» Exercise description
Transcribe the listing below verbatim, omitting pictures.

» Materials provided
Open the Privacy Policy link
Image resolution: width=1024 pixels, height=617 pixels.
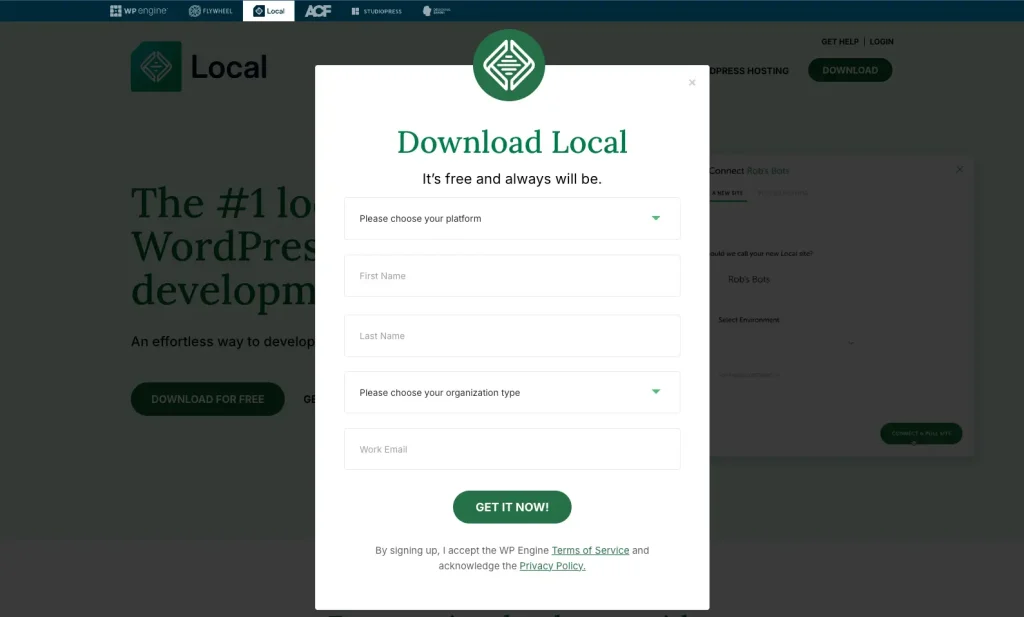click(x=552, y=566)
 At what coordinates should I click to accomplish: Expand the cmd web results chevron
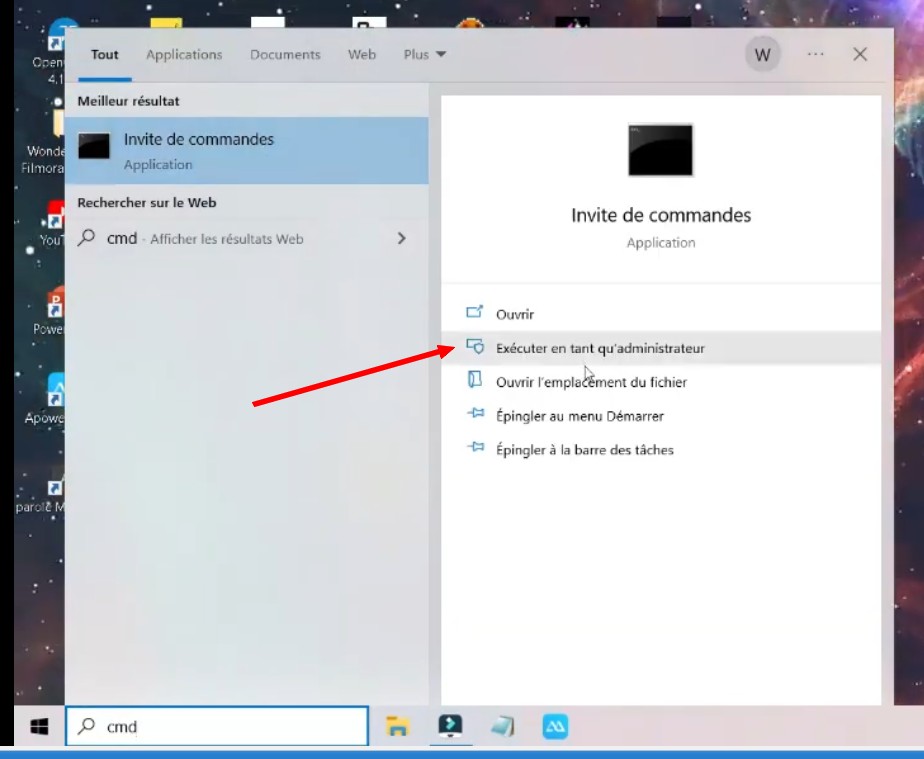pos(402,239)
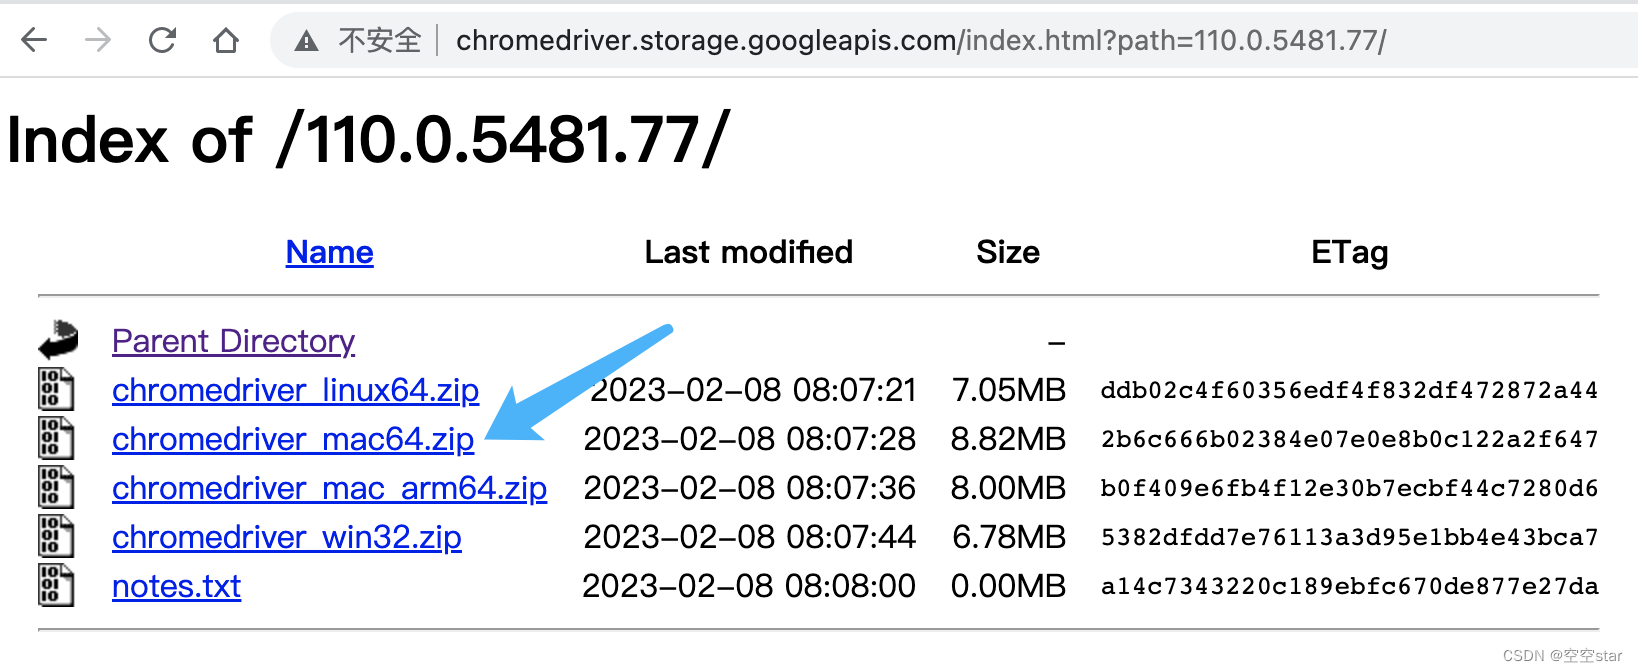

» Answer for the task
Open the Privacy Policy link
Image resolution: width=1024 pixels, height=617 pixels.
click(x=552, y=566)
 At what coordinates should I click to accomplish: Expand the cmd web results chevron
pos(402,239)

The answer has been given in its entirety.